Test and Selection of the Future NATO Narrow Band Voice Coder

TEST AND SELECTION OF THE FUTURE NATO NARROW BAND VOICE CODER

Communications Systems Division

NATO C3 Agency

2501CD, The Hague, The Netherlands

Office of INFOSEC Research and Engineering

National Security Agency

9800 Savage Road, STE 6516

Ft. George G. Meade, MD 20755-6516, USA

Abstract

This paper describes the evaluation, test and selection of STANAG 4591, the future NATO Narrow Band Voice Coder (NBVC). The paper also considers the applications and benefits of this voice coder on low rate channels, such as wireless mobile networks and the benefits of applying low rate voice coding for channels carrying mixed voice and data traffic. The paper also considers the increased interoperability benefits of STANAG 4591.

STANAG 4591 will enable high performance interoperable secure speech communications in harsh acoustic and channel error environments at rates of 1.2kbps and 2.4kbp. This voice coder will enhance the quality and intelligibility of voice communications to NATO commanders in the field.

The process to select the future NATO NBVC has tested voice coders in a wide range of representative noise environments and conditions. Voice coders being tested have been submitted by NATO member nations. Of these, the voice coder, which offers the highest combined performance, will be adopted as STANAG 4591. The Ad Hoc Working Group is scheduled to make a preliminary selection of STANAG 4591 in late October 2001.

INTRODUCTION

The performance of current NATO voice coding algorithms (2.4Kbps LPC10e known as STANAG 4198 and 16Kbps CVSD known as STANAG 4209) on narrow band channels no longer represents the state-of-the-art in voice coding technology. Neither LPC10e nor CVSD provide high quality speech in benign conditions, and their performance is degraded substantially when used in the harsh acoustic environments that are typical to current NATO operations (e.g. helicopters, tracked vehicles, supersonic aircraft).

Technological advances such as powerful noise pre-processing algorithms now allow the development of voice coders with improved performance. Some of these improvements include superior performance as measured by speech intelligibility, speech quality, speaker recognizability and improved performance in both noisy acoustic and channel error conditions. Finally, the three candidate coders all exhibit superior non-native speaker intelligibility.
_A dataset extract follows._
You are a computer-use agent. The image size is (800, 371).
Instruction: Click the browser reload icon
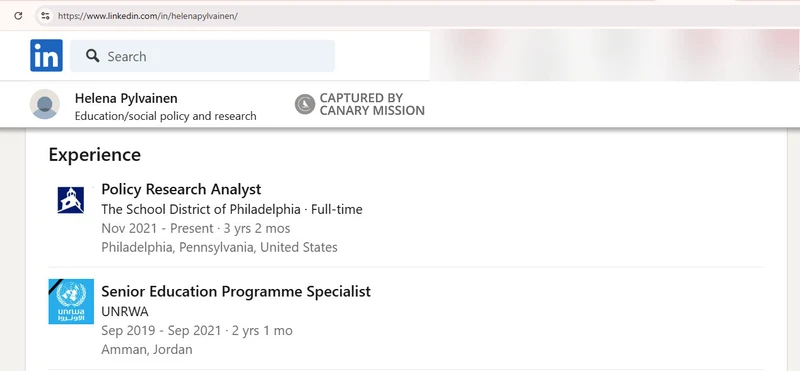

Advances in digital signal processing hardware allow practical implementations of high performance voice coding algorithms in user terminals. The standardisation on one of these new voice coders is essential if the element of interoperability is to be added to the technical benefits available.
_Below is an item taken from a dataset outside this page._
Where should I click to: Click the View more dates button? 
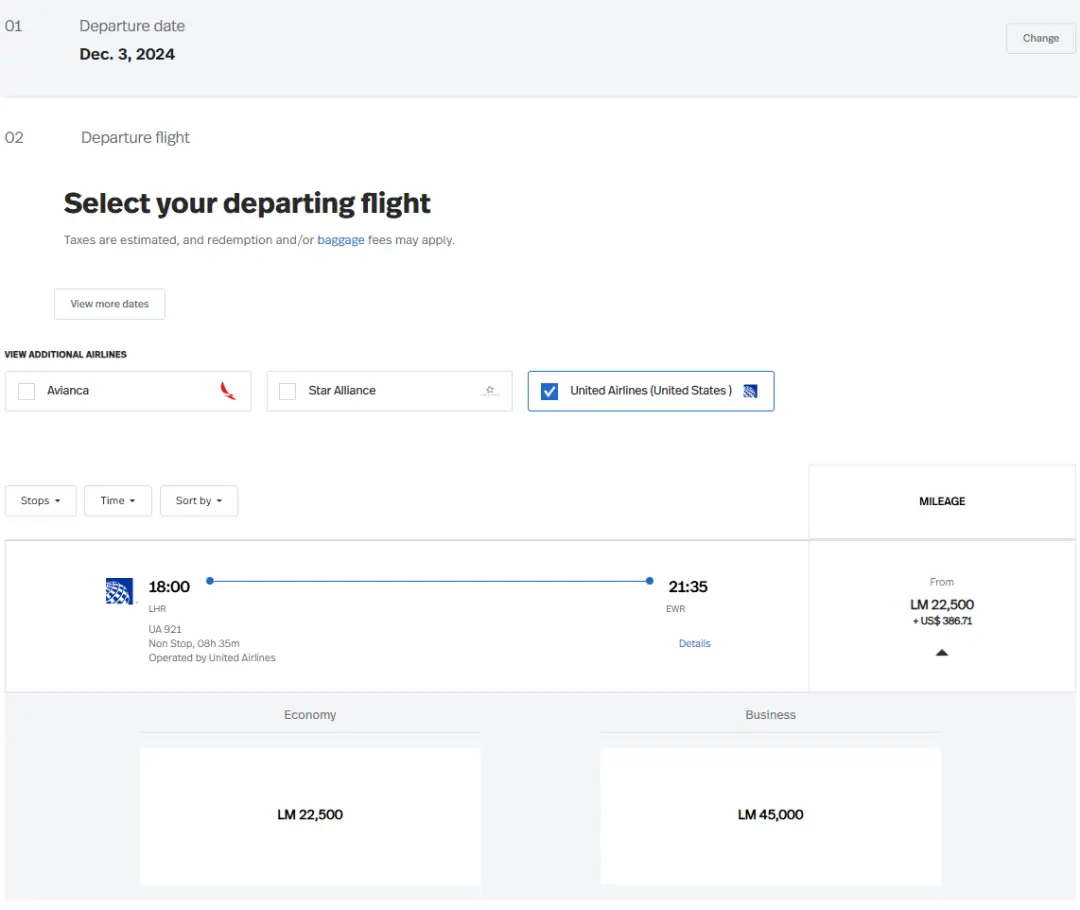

VOCODER TEST AND SELECTION PROCESS

NATO nations were invited to nominate extant voice coders for adoption by NATO. The primary requirement on the candidates was that they must operate at two bit rates (1.2Kbps and 2.4kbps) based upon the same core algorithm (modifying the quantization methods to achieve the alternate bitrates). Furthermore, that the end to end delay imposed by the voice coder must not exceed 250 ms (including a back-to-back channel). To select the optimum Narrow Band Voice Coder (NBVC) for use within NATO, an Ad Hoc Working Group (AHWG) was established – AC322(SC/6-AHWG/3). This group devised the selection process and test plan, which are currently being carried out, with NC3A as host nation.

For reasons of practicality, the test plan to select STANAG 4591 has three stages, described in detail in later sections. Phase I was a coarse test of candidate vocoders conducted using floating point C source code. Phase II is a more exhaustive test, which required that the candidate nations submit their coders implemented in fixed-point (ETSI) C source code. The preliminary selection of the coder is made using the results of Phase II. Upon the preliminary selection of STANAG 4591, the Phase III validation process is initiated. Phase III testing is primarily a real time communicability evaluation of the selected voice-coding algorithm. Phases I and II were conducted at the NC3A-NL (for the processing of speech through the coders) and three national speech processing laboratories (for the analysis of the processed speech). Phase III will be conducted by a national test laboratory under the direction of AHWG NBVC and NC3A.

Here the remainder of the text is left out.